Fourth Graders Change the Way School District Handles Unused Food

Two young ladies at Jaime Escalante Elementary School in Cudahy, a city eight miles southeast of downtown Los Angeles, have changed the way a school and a school district look at unused food. When fourth graders Lesley Heredia and Paulina Sanchez saw how much food was being wasted every day on their campus, these students took the initiative to help those in need.

Working together with their Principal, Beth Fuller, they first set out to provide a "common table," where unopened food is placed where students can go for second helpings. "Students shouldn't be hungry; this way, if a student doesn't get enough to eat, they can go back for more," said nine-year-old Paulina Sanchez. The majority of the students at Jaime Escalante are on the free or reduced lunch program, which concerned Cudahy Mayor Josué Barrios: "When students are hungry, they are not paying attention in class; in this tough economic climate, many children aren't getting enough to eat at home." When they saw that there was still plenty of leftover food, these creative fourth graders next went to Los Angeles Unified School District to have them pass a resolution which allows them to also donate unopened food to a local food bank. "We shouldn't be wasting this much food with so many people hungry in our community, I think," commented Lesley Hernandez.

"I'm really impressed with these two young ladies," Mayor Barrios stated. "They went as far as to track not only how much food was being wasted, but also what kinds of food were not being consumed as much. I think we can all learn a lesson from these brilliant young students; every school in the district should be doing this."
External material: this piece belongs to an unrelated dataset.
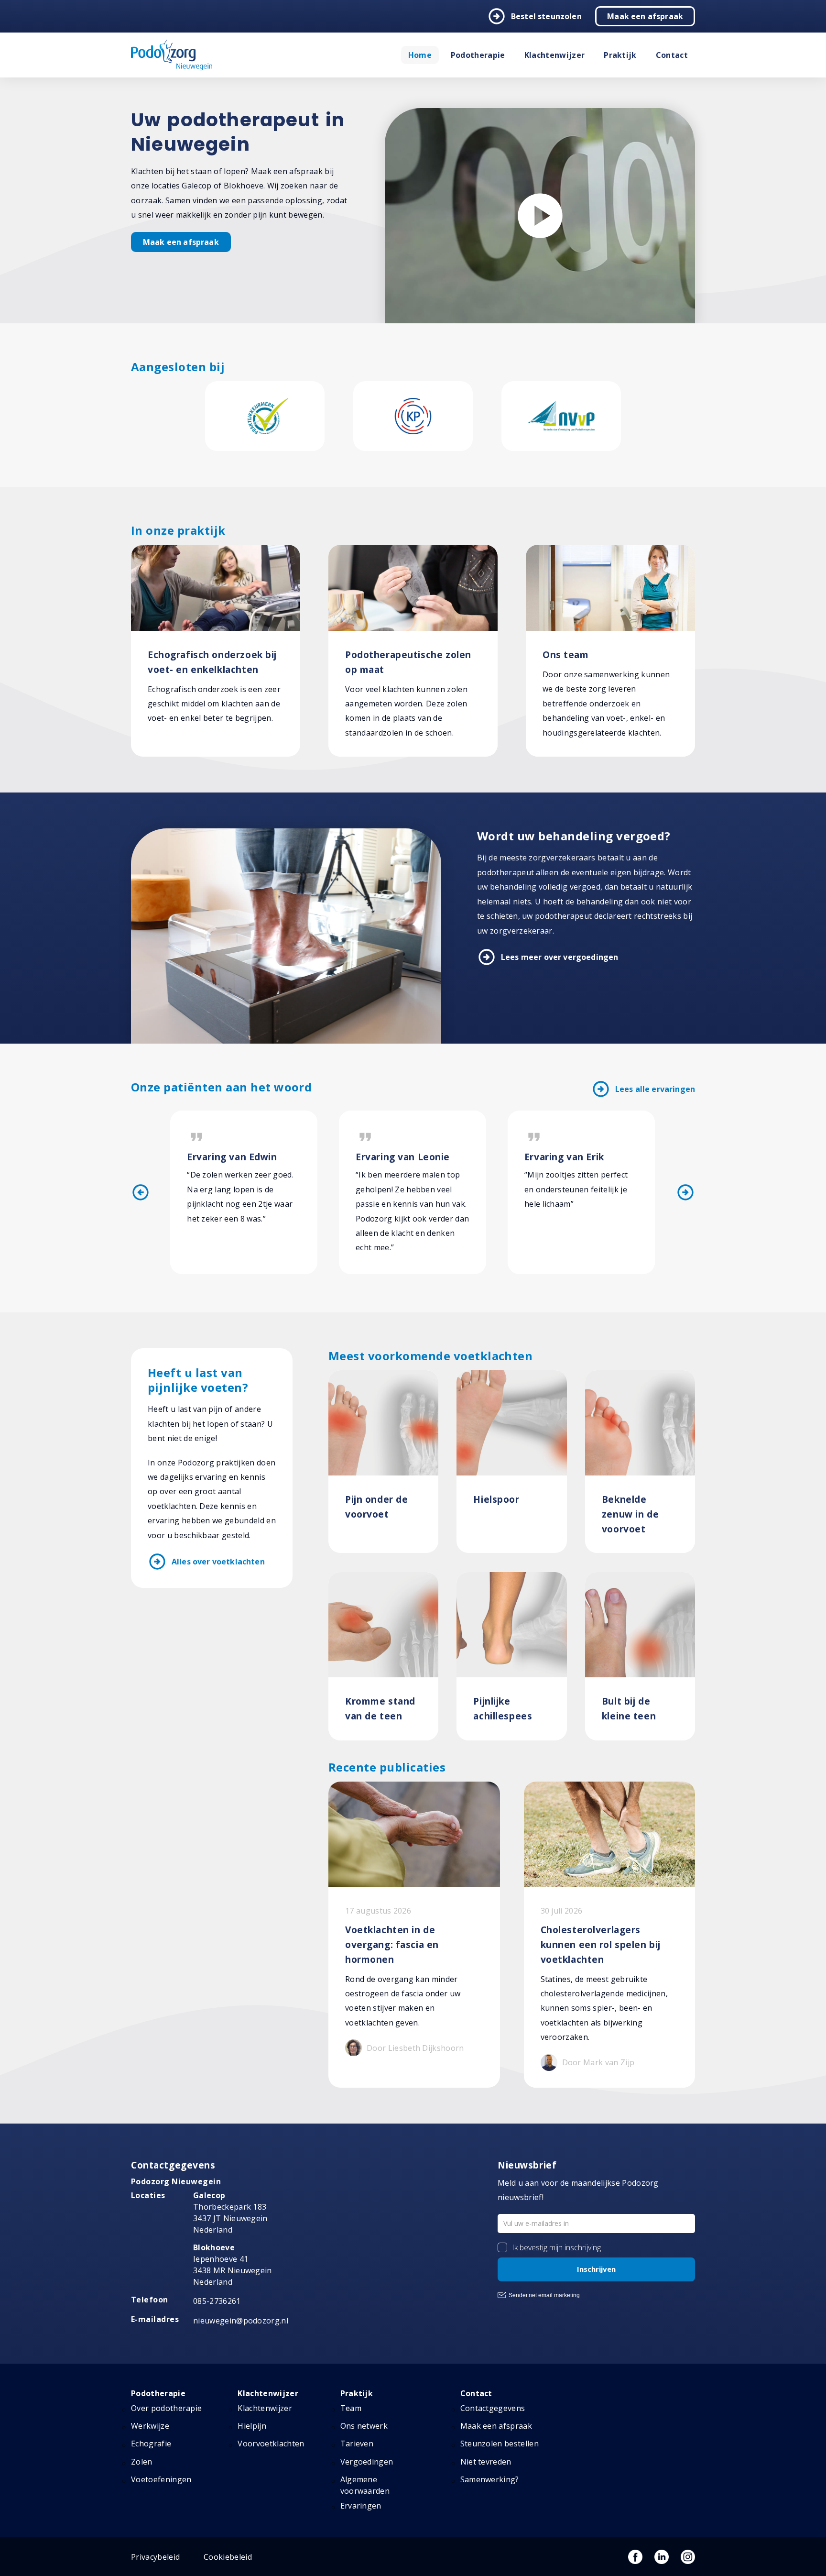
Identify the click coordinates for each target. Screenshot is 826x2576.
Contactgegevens (492, 2408)
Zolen (141, 2461)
The school has teamed up with the Southeast Churches Service Center, a local food bank that provides food and other services to roughly three thousand people a month. The nonprofit agency will pick up the unused, unopened food daily. In an area that has an unemployment rate of 16.8 percent, much higher than the county average of 12.3 percent, the food goes a long way. Six other schools have since made agreements with the food bank to collect the unopened food. Principal Fuller applauds these young ladies and sees this as a great opportunity for the students to know what it means to give back. "Children need to know they can make a difference. They are both outstanding role models for all the students at Jaime Escalante and already at a young age productive citizens that contribute to our community."

Aside from being recognized by the Mayor and Cudahy City Council, these two young ladies have caught the attention of California State Assembly member and Chair of the Latino Legislative Caucus, Ricardo Lara. Every year, California Legislators pay tribute to women who have made a difference in the district by honoring them with Women of Distinction Awards. Assembly member Lara paid tribute to the two nine-year-olds as recipients of the Community Action Award: "These young ladies have taught that leadership, like compassion and kindness, transcends age and gender. Their tenacity and vision at such a young age is to be admired."

Lesley and Paulina's next goal is to raise enough money to start a community garden in their school.